Well, think again. If you have decided to depend on some external expertise to ramp up the ROI on your email marketing, you must be aware you have a lot to gain. But it’s a tough call for a reason—while the function will definitely benefit from the experts, you have to keep in mind that you haven’t really passed on the baton. You have only decided to share the load.
Help Them Help You
Any external expertise is only as good as the internal insights, which serve as a starting point. In other words, what you are going to get will only be as good as what you are prepped to give. Enhanced and constant inputs will unfailingly generate effective and improved outputs. To support and supplement the symbiotic relationship between your team/organization and the external agency you have hired, you have to be present every step of the way—from the brief to the launch, and after.
Here are 7 probable mistakes that can lead to glitches with your outsourced email marketing and tips to minimize the slips between the drawing board and the inbox.
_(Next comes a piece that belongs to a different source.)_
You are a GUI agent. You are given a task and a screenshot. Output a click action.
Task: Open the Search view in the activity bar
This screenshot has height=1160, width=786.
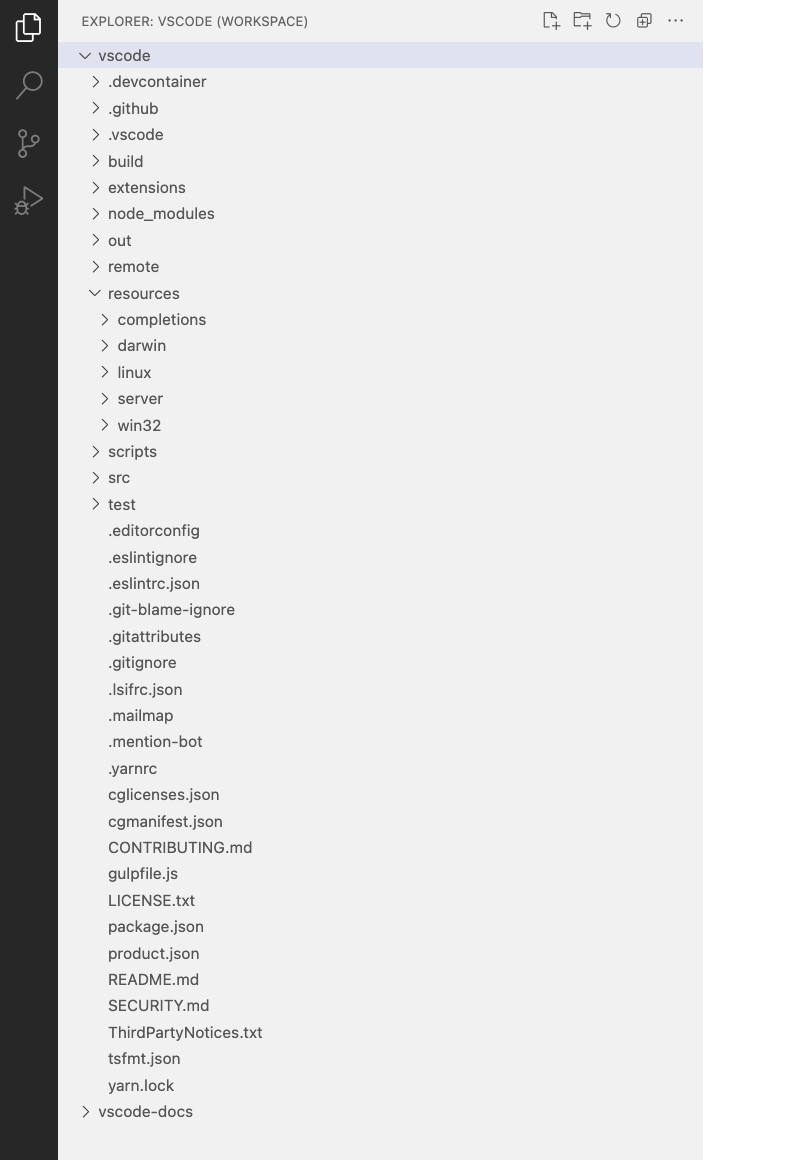click(x=28, y=86)
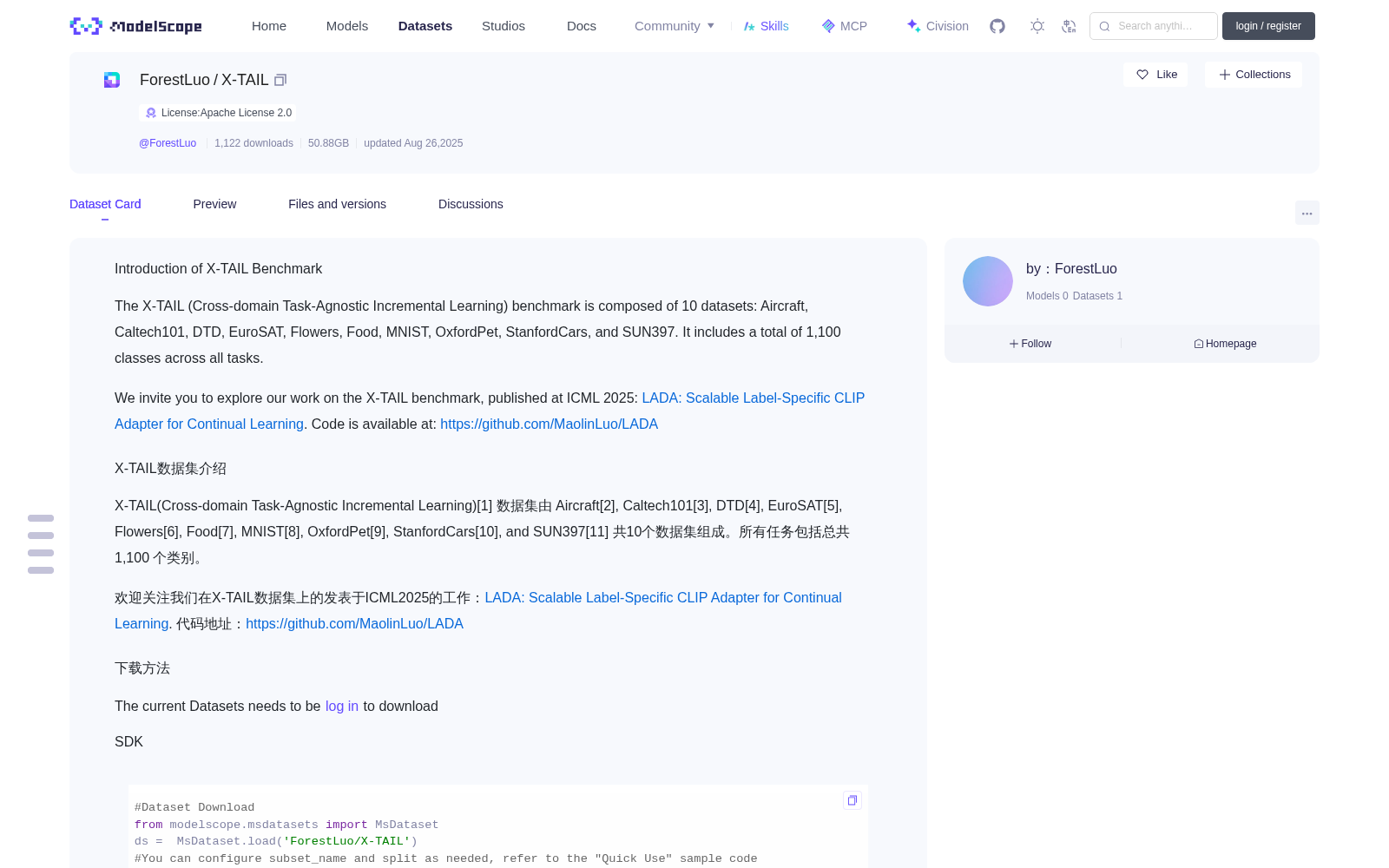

1. Starting Without a Baseline
You have onboarded the external experts, and you’re rearing to explore a new route for your email marketing. While that’s all well and good, we hope you have a basic map in place. If you don’t know where you are in terms of achieved results, it’s going to be difficult to see where your future campaigns are going.
So, never start without pinning down the pros and cons of your email marketing game to date. Brainstorm with your team to figure out what has worked and what hasn’t. Delineate every single area of success as well as the lacunae, and identify what needs to be done to enhance and eliminate those, respectively. These steps should ultimately help you produce a wishlist and an overarching roadmap for an outsourced email marketing function. These would also serve as the base points in your brief to the email marketing agency you are looking to hire.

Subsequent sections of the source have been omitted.